État des lieux sur les affaires en France

En 2014, la justice française rendait le premier verdict dans une affaire liée au génocide 20 ans après les faits et concluait ainsi le procès de Pascal Simbikangwa, ancien capitaine de la garde présidentielle, condamné par la Cour d’assises de Paris à 25 ans de réclusion pour crime de génocide et complicité de crimes contre l’humanité. Depuis, la Cour d’assises d’appel de Bobigny a confirmé la peine en date du 3 décembre 2016, tandis que la Cour de cassation a rejeté le pourvoi formé le 24 mai 2018. Pascal Simbikangwa a en revanche été acquitté pour certains faits de complicité d’atteintes volontaires à la vie, d’atteintes graves à l’intégrité physique des personnes, et de crimes contre l’humanité, supposément commis dans la préfecture de Gisenyi en 1994.

Après 2014, plusieurs cas dans lesquels la FIDH et la LDH sont parties civiles ont connu une évolution. Trois affaires ont été clôturées, dans lesquelles les accusés ont été condamnés par la justice française. Il s’agit de Octavien Ngenzi et Tito Barahirwa, anciens bourgmestres de Kabarondo, condamnés à des peines de prison à perpétuité pour crime de génocide et crimes contre l’humanité en octobre 2019 par la cour de cassation, confirmant les décisions d’appel de juillet 2018 et de première instance de juillet 2016.

En juillet 2022, Laurent Bacyibaruta, ancien préfet de la préfecture de Gikongoro, a été condamné à 20 ans de réclusion criminelle pour complicité de génocide et de crimes contre l’humanité par la Cour d’assises de Paris. Au cours de son procès, il avait notamment invoqué l’irresponsabilité pénale en affirmant avoir agi sous la contrainte, par peur des représailles à son encontre. Il a interjeté appel de la décision et est décédé au mois de décembre 2023, avant l’audiencement des assises d’appel, entraînant l’extinction de l’action publique. Il s’agissait du plus haut responsable jamais jugé en France pour les crimes liés au génocide.

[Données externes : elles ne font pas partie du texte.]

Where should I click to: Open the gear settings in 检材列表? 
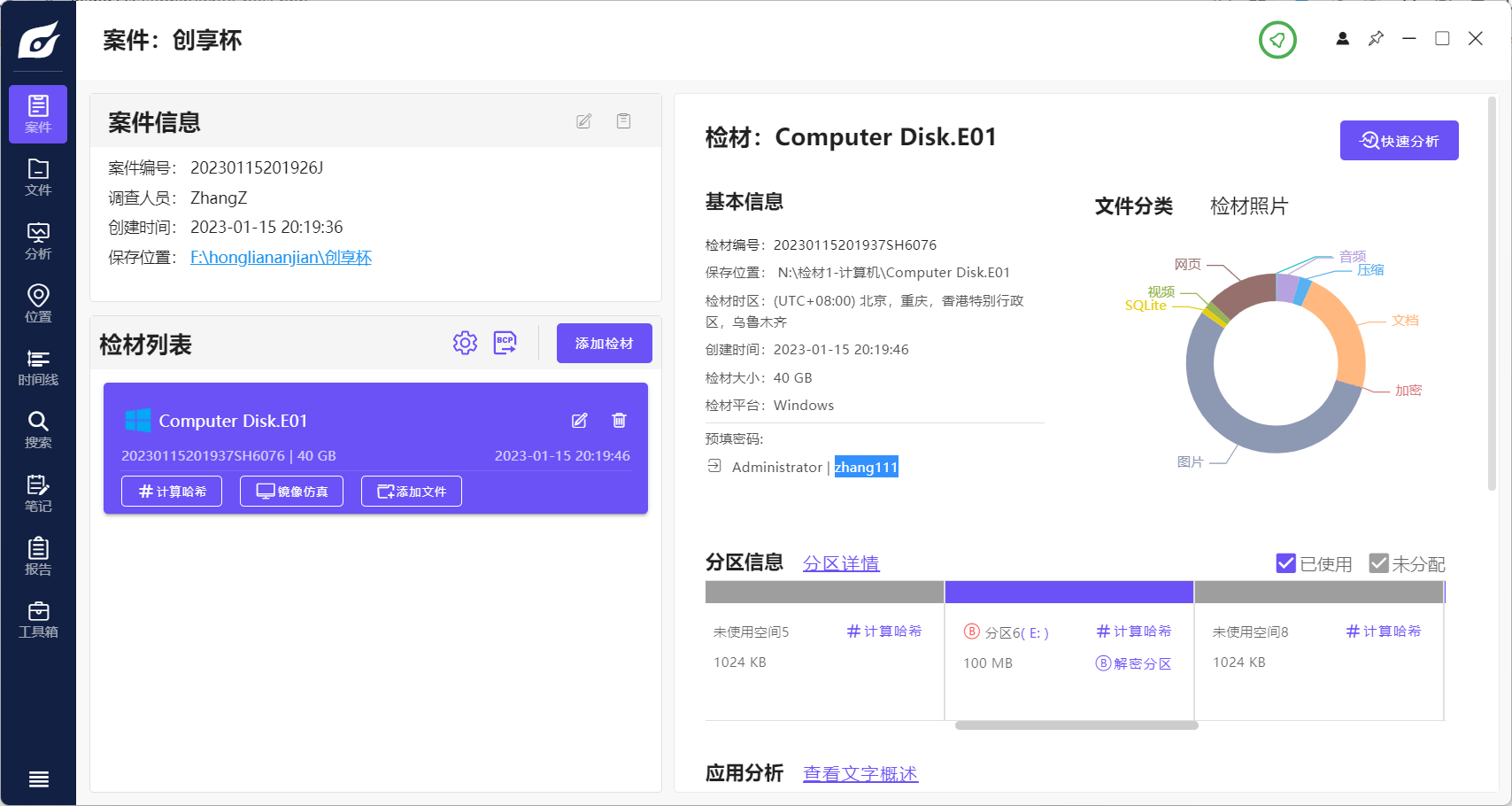tap(465, 343)
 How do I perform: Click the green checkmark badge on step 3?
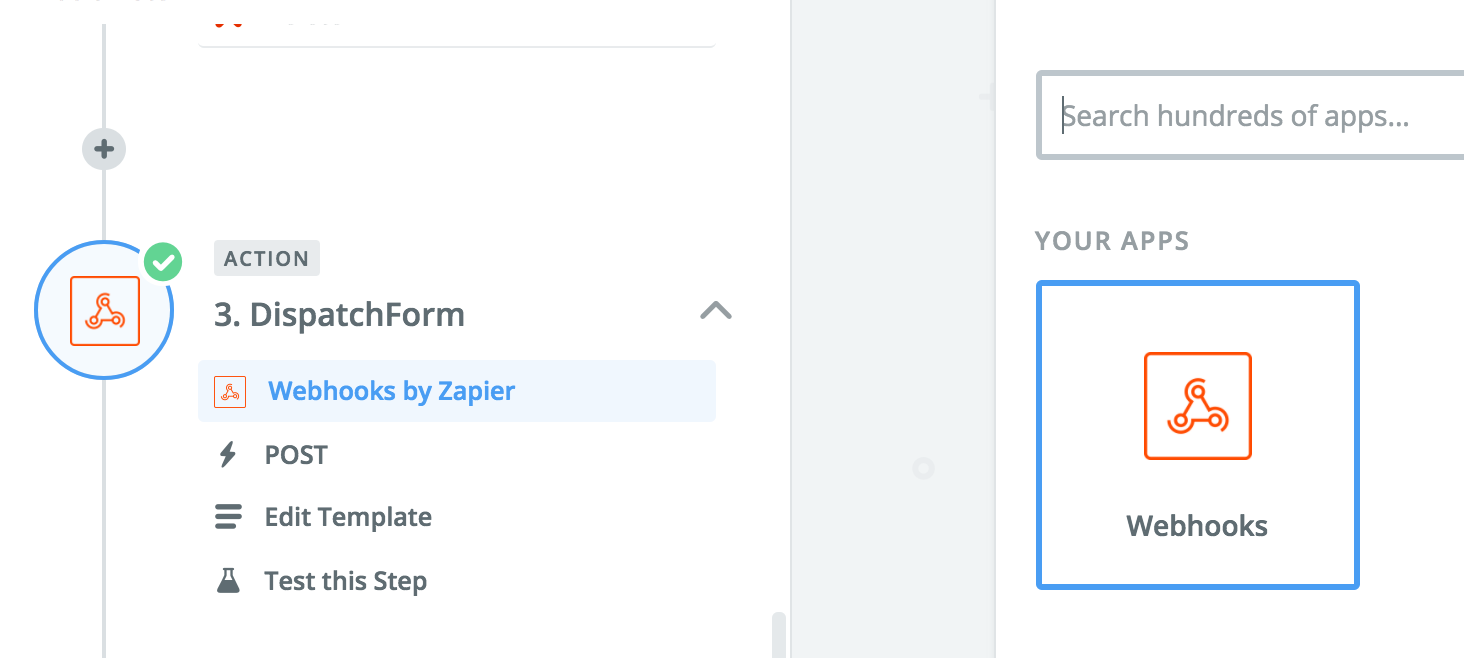(163, 263)
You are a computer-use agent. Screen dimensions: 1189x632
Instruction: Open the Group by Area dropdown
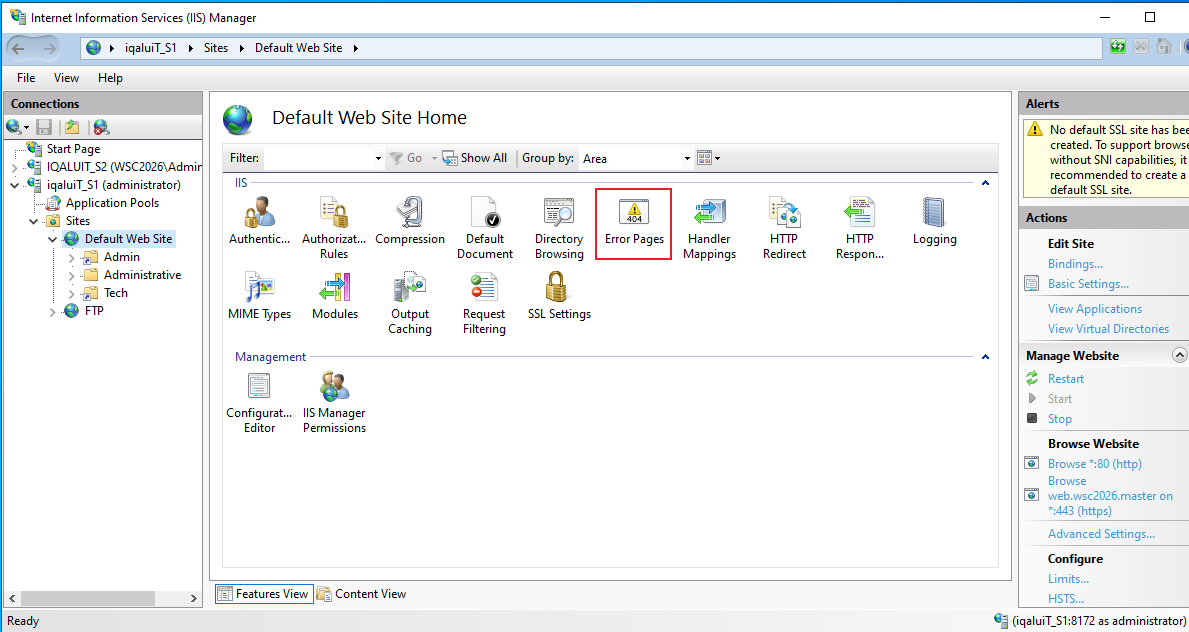635,159
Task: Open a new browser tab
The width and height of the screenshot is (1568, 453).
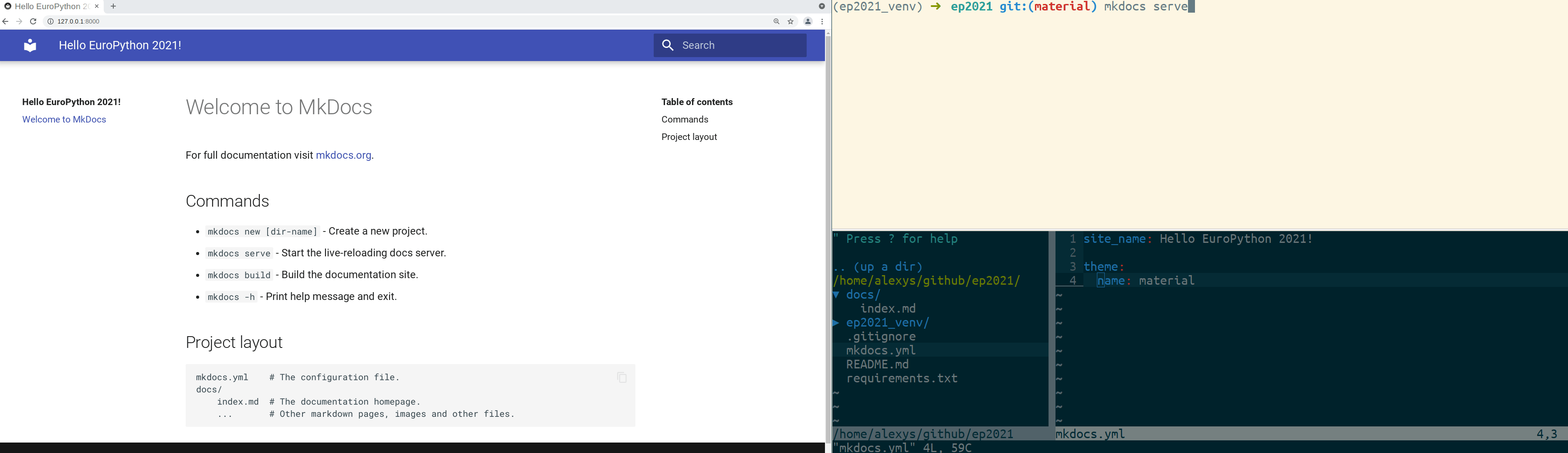Action: (113, 6)
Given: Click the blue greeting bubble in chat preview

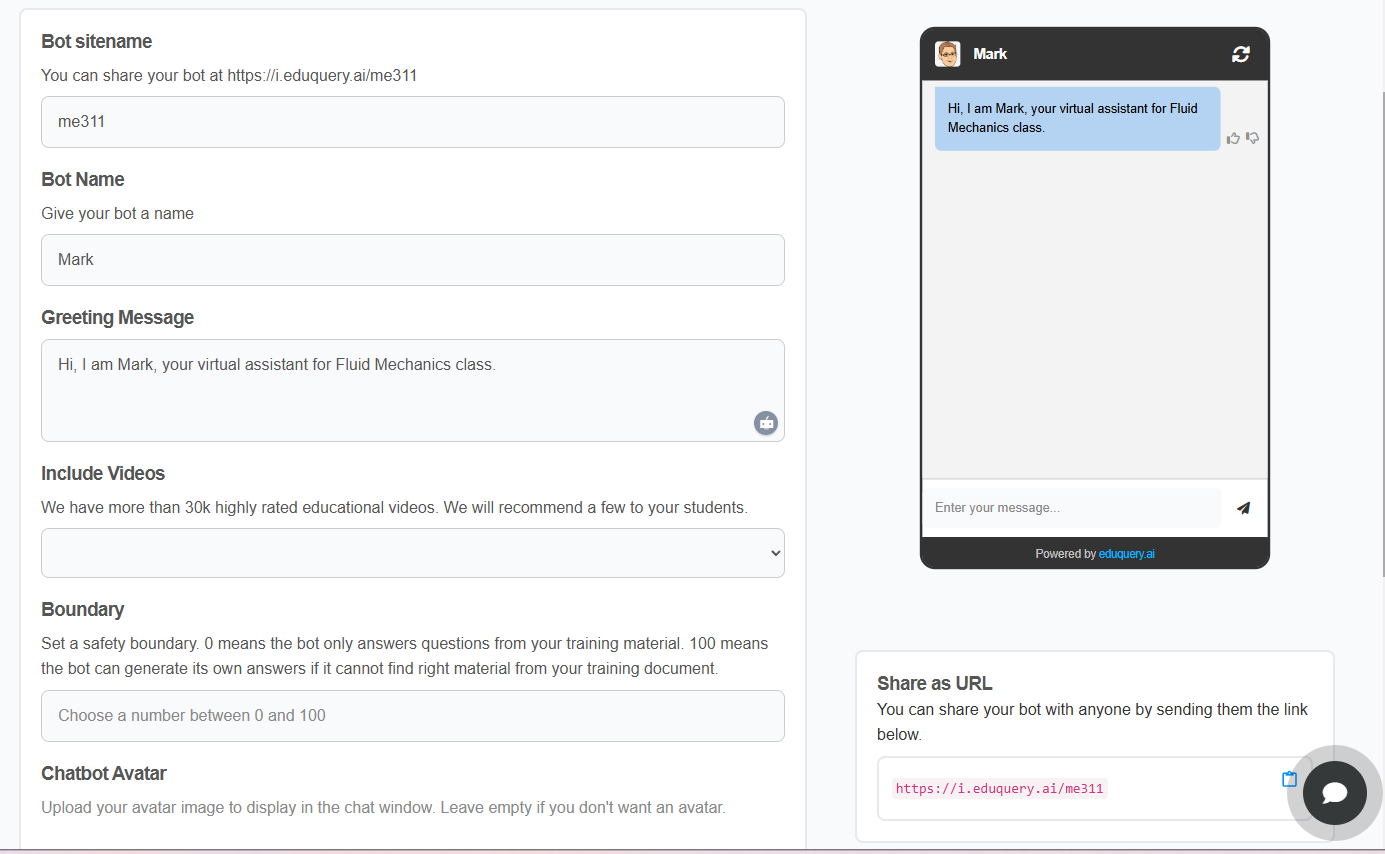Looking at the screenshot, I should click(1076, 119).
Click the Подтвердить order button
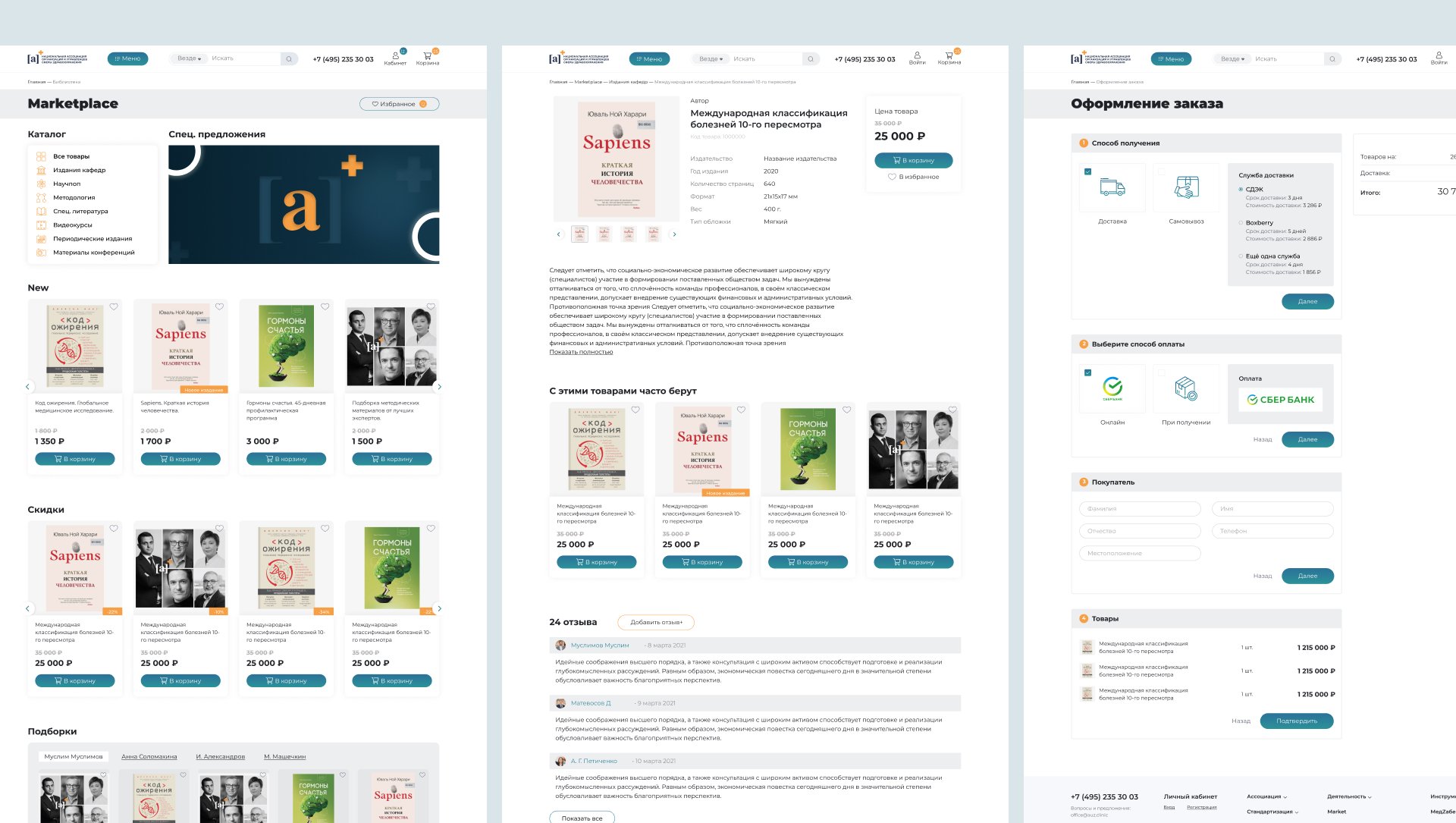The width and height of the screenshot is (1456, 823). [x=1296, y=721]
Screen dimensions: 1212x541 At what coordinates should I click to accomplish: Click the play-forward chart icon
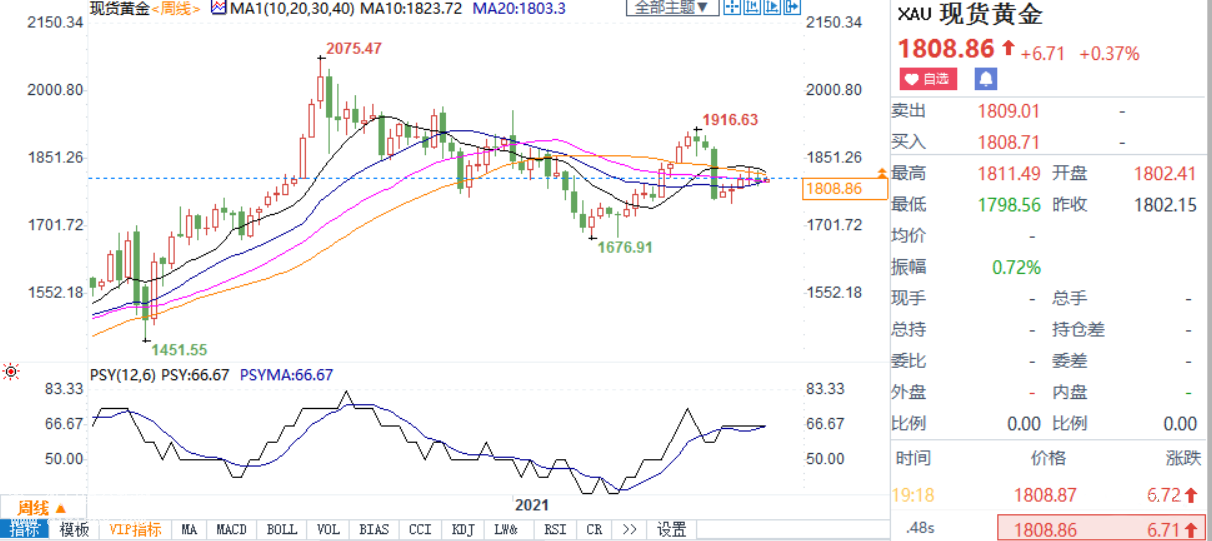point(773,9)
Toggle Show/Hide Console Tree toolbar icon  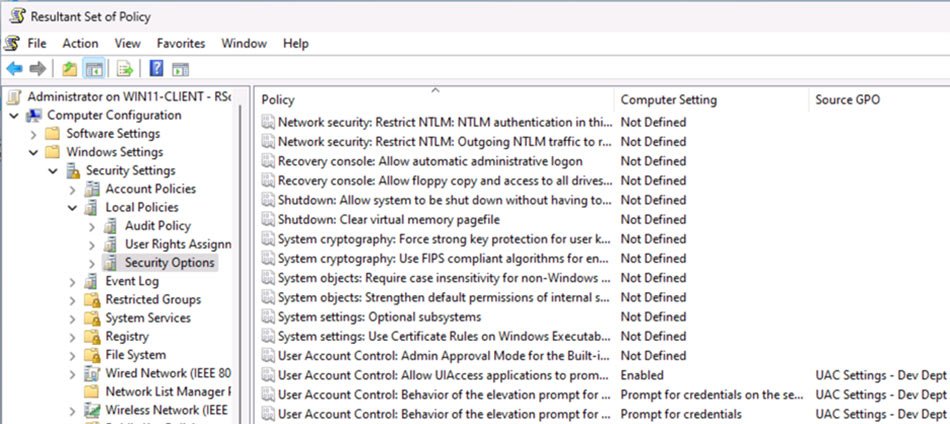pos(92,69)
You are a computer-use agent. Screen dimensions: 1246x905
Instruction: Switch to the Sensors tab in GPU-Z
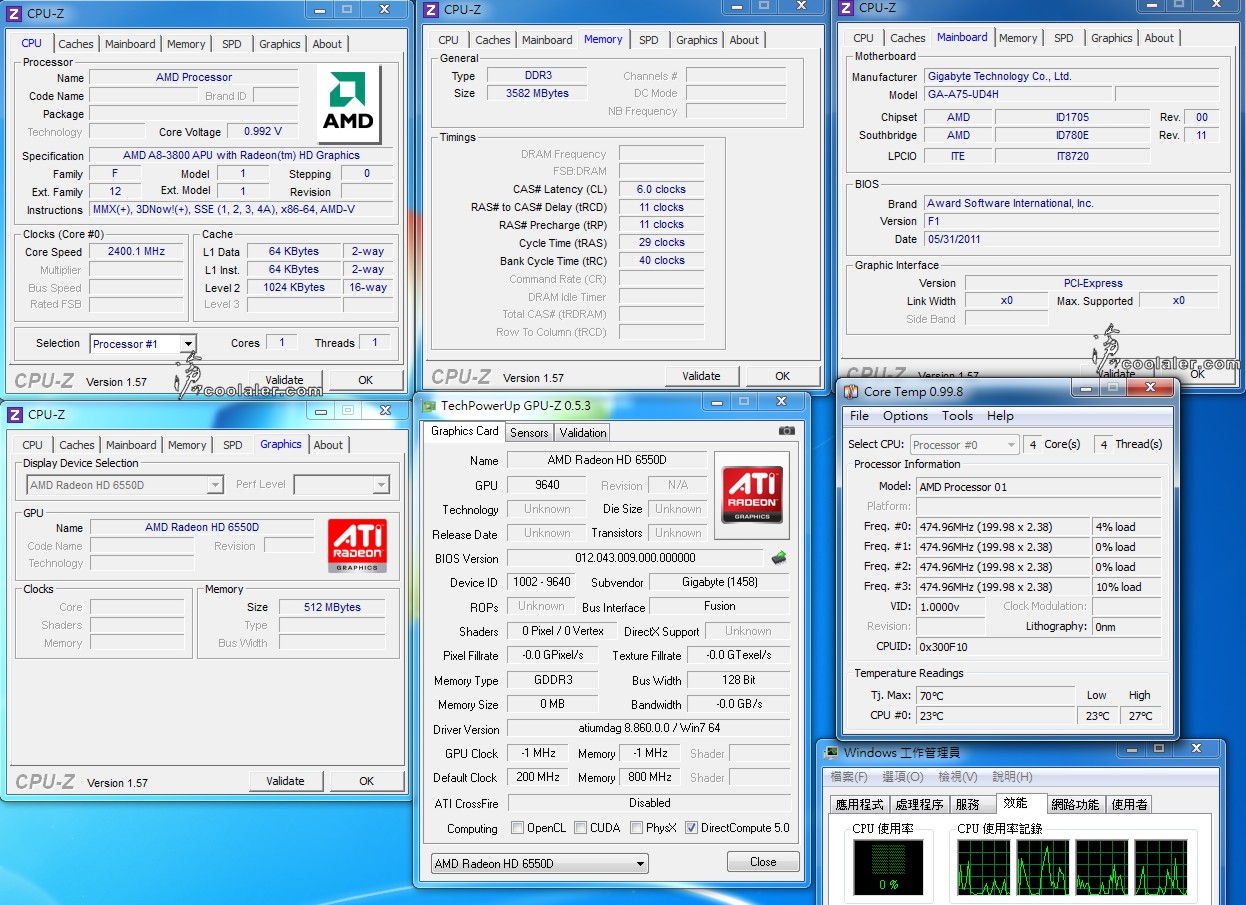(x=529, y=433)
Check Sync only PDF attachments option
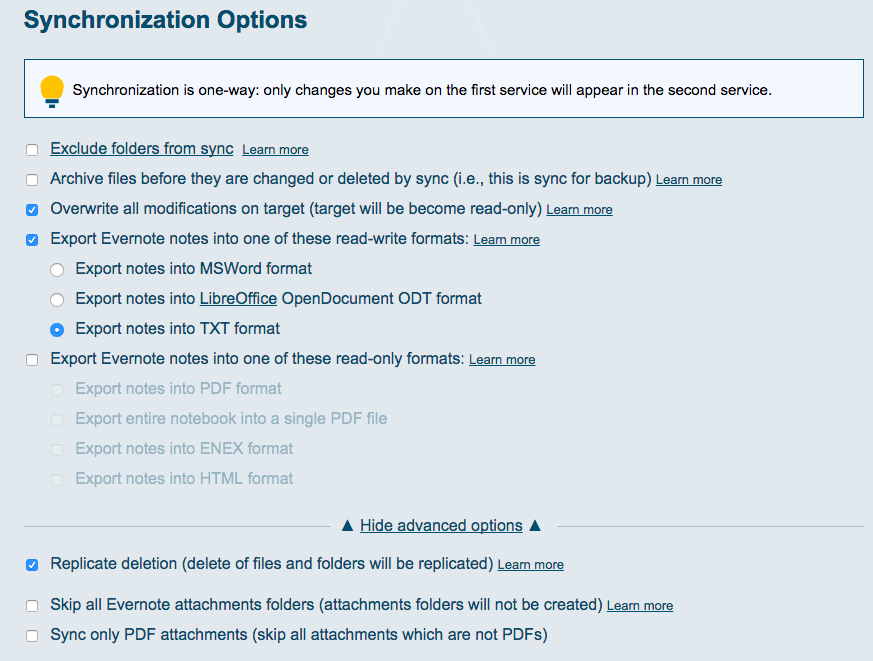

Enfin, en décembre 2023, Sosthène Munyemana, gynécologue exerçant dans la préfecture de Butare, a été condamné à 24 ans de prison pour génocide, crimes contre l’humanité et participation à un groupement formé en vue de la préparation de ces crimes par la Cour d’assises de Paris. La Cour a notamment souligné que Sosthène Munyemana était pleinement inscrit dans la politique génocidaire du régime à laquelle il a participé moralement et matériellement, en usant notamment de son influence et de la notabilité conférée par sa fonction de médecin. Un appel a été interjeté par l’accusé.

Deux accusés sont en attente de procès. Le cas de Laurent Serubuga, ancien chef d’État major adjoint des Forces armées rwandaises, dont l’instruction a été clôturée en mai 2017, et Eugène Rwamucyo, médecin chef du centre universitaire de santé publique de Butare au moment du génocide, dont la mise en accusation a été confirmée en septembre 2022 par la cour d’Appel de Paris, devant la Cour d’assises de Paris, pour complicité de génocide et de crimes contre l’humanité.

L’instruction continue dans au moins quatre affaires.

En mai 2015, Charles Twagira, ancien médecin rwandais, anciennement directeur de l’Hôpital de Kibuye, a été libéré de sa détention provisoire pour crimes de génocide et crimes contre l’humanité et placé sous contrôle judiciaire. La FIDH a été entendue en tant que partie civile par les juges d’instruction en décembre 2022.